▶ **Work to do**: Could you return the following lines word for word, without changing anything?

▶ **Records for the exercise**:
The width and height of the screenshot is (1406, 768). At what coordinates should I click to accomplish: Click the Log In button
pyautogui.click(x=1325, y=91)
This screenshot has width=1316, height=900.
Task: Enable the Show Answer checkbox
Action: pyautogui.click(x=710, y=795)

▶ **Complete output**:
The width and height of the screenshot is (1406, 768). At what coordinates should I click to accomplish: Click the Log In button
pyautogui.click(x=1325, y=91)
This screenshot has width=1316, height=900.
Task: Enable the Show Answer checkbox
Action: pyautogui.click(x=710, y=795)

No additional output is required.